腐った死体でも慕いたい
「由紀子さま。本日はお願いがあってきました」
ぞんびますたー。さんでしたっけ。
確かウンでーネさんの部下さんだったと記憶しておりますが。
腐敗臭とドロドロに腐って溶けたお体。飛び出た目玉の個性的な容姿の方です。
初めてであったときは驚きましたが、実際に話してみるとかなりの紳士さんです。
「私には女心がわかりません。是非教えていただきたいのです」
え~と?
あ、あの順序正しく話していただけ無いでしょうか。
あと蛆は掃ったほうがいいですよ。身体食べられていますから。
「実は」
「ええ」
私はニンフさんに入れていただいた薔薇茶を啜ります。
ニンフさんは『ゾンビマスターは臭い』と仰いますが、私はあまり鼻が良くないので彼とは比較的懇意にしております。
「好きな女性が出来てしまいました。二百年以上年下なのでどうかと」
「はぁ」
魔族の方の感覚はいまいちよくわかりませんが、
ノームさんに言わせれば女性には六百年は生きていて欲しいらしいです。
そのくせ、奥さんは三百歳だったりします。昔のガイアさんって積極的。
「女心ならば、ウンでーネさんに教えていただけばよいかと」
「殺戮と虐殺を最も喜びとするあの方ですよ? とても解るとは思えませんが」
其の台詞。彼女が聞いたら泣きますよ。
そういうと隣にいらっしゃった妹のニンフさんがふきだしました。
「ま、まぁ。姉さんはそうね。四天王ともなるとそうそういつもいつも由紀子の髪をモフモフしているだけではないのよ?」
そうなのですか。確かに将軍さんですし。
とはいえ、私はあの方がお花をいじっているときや子供に逃げられて落ち込んでいる姿しか存じませんので、上司として厳しくしなければいけない姿はみていないのです。
「そもそも、何故女心などを今更知りたいと。ニンフさんがいらっしゃるじゃないですか」
ニンフさんだってお姉さんに負けない美人さんなのです。
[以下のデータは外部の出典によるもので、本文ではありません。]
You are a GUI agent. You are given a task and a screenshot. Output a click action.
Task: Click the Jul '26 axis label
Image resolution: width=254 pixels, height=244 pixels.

むしろより美しいという方もいらっしゃいます。
「……」
「……」
しかし、私の言葉に対して二人の間で奇妙な沈黙が流れました。
なぜか二人とも牽制しあっているように見受けられます。
「由紀子。さま」
笑顔が張り付いたニンフさんが迫ります。
な、なんでしょうか。ニンフさん。怖いです。
「ニンフ様が何年独身か存じた上で仰っていますよね?」
ぞんびますたーさんが一言。あ。これはダメです。
ニンフさんの手に収まったお茶の器がカタカタ言っています。
「どうせ私も独身よッ キスだってしたことないわよっ! ゾンビマスターッ 」
「では不肖私目が」
「おことわりっ! 」
穏やかな花の香りのするお部屋でキーキーと喧嘩するお二人はどう見ても仲睦まじいのですが私の気のせいでしょうか。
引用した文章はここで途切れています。